- Known as ‘Achilles’, the threat actor boasts of having access to internal networks of UNICEF and antivirus firms Comodo Group and Symantec.
- Access to these networks was offered at prices ranging from $2000 to $5000.
A threat actor who goes by an online name ‘Achilles’ has claimed to have access to internal computer networks belonging to major organizations. Security firm AdvIntel, which outlined the activities of Achilles, said that the attacker had access to networks of UNICEF and many other high-profile corporations. The firm also suggested that the actor targeted private sector entities as well as public domains, government-affiliated companies, and international organizations.
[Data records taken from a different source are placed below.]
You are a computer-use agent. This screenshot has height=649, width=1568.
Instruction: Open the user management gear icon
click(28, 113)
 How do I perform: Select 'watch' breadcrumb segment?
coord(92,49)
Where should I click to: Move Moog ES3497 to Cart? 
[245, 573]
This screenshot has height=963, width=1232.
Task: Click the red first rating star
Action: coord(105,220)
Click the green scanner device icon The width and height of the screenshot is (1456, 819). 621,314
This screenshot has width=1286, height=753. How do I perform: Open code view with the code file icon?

Achilles is reported to be English-speaking and was active on online underground hacking forums.
The big picture
- According to AdvIntel, Achilles told that it could provide access to corporate networks which included UNICEF, hash[.]com and other undisclosed organizations. This was on May 4, 2019.
- The actor also mentioned that the UNICEF breach, priced at $4000, could provide 4TB of data. The price was eventually reduced to $2000.
- On May 15, 2019, Achilles claimed to have access to networks belonging to Transat, Comodo Group, and Symantec. In fact, it claimed Transat was breached sometime between May 12 to May 13.
- However, the actor did not provide any evidence to AdvIntel to prove this claim.
Regarding the methods used by Achilles, AdvIntel believed that the actor extensively relied on RDP and VPN.
“Usually Achilles utilizes living-off-the land (LotL) tactics: the actor prefers to avoid using external malware kits. Instead, they either compromise a Remote Desktop Protocol (RDP) or leverage stolen credentials to establish stable and secure external Virtual Private Network (VPN) access into the victim's network,” explained AdvIntel.